"Louise! Louise! Can you not love us and forgive us? What have we done? What has this poor little creature done to you that you should hate it so? Louise, it is not for me that I implore your pity and your love; I can live without them if I must; I can live despised and hated because I know and understand. But for him I implore you! For this poor innocent who has done no harm, who has come into life branded and ill-fated, and does not know that he may not be loved as other children are—one word of tenderness, Louise, one word of blessing!"
She caught at Louise's dress with her trembling hand. "Louise, lay your hand on his forehead and say 'God bless you.' Just those three little words that every one says to the poorest and the most wretched. Just say that shortest of all prayers for him!"
There was silence.
"Louise!" sobbed Chérie, "if you were to say that, I think it would help him and me to live through all the days of misery to come. It is so sad, Louise, that no one, no one should ever have invoked a benediction upon so poor and helpless a child."
Louise's eyes filled with tears. She looked down at the tiny face and the strange light eyes blinked up at her. They were cruel eyes. They were the eyes she had seen glaring at her across the room, mocking and taunting her, at that supreme instant when her prayers and little Mireille's had at last succeeded in touching their oppressor's heart. Those eyes, those light grey eyes in the ruthless face had lit upon her, hard as flint, cruel as a blade of steel: "The seal of Germany must be set upon the enemy's country——"
Those eyes had condemned her to her doom.
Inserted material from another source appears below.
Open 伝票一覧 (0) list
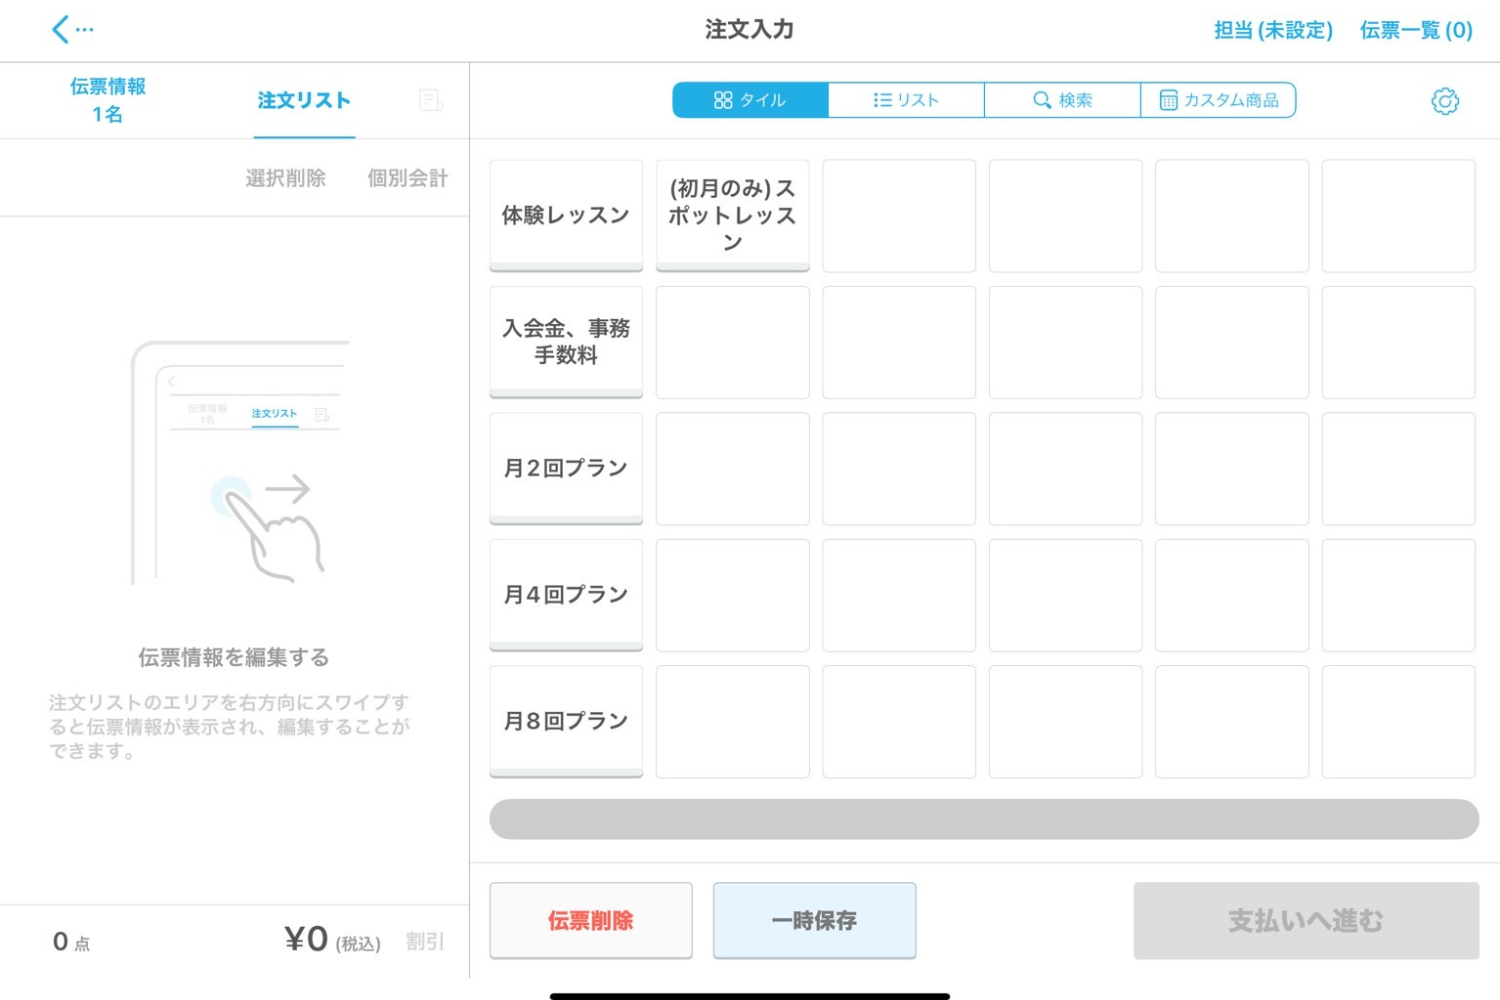 coord(1416,30)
"I cannot, I cannot," she said, and turned away.
CHAPTER XXIV
Dusk was falling and a thin grey mist crept up from the two rivers as Louise, with a black scarf over her head, hurried out of the house to fetch Mireille. She was about to turn down the narrow rue de la Pompe which led straight to the house of Madame Doré without passing the Place de l'Église, where at this hour all the German soldiers were assembled, when she noticed the hunched-up figure of a Flemish peasant coming slowly along the small alley. He seemed to be mumbling to himself, and looked such a strange figure with his slouch hat and limping gait that in order to avoid him she turned back and went through the Square where the soldiers lounged and smoked. They paid no heed to her and she hurried on.